### [What the task requires]
Set the entries down again exactly; none may be skipped.

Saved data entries
-=-=-=-=-
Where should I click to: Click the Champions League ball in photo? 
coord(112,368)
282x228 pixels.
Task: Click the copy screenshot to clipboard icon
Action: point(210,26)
-=-=-=-=-
### [Solution for this task]
Where should I click to: Click the Champions League ball in photo? 
coord(112,368)
282x228 pixels.
Task: Click the copy screenshot to clipboard icon
Action: point(210,26)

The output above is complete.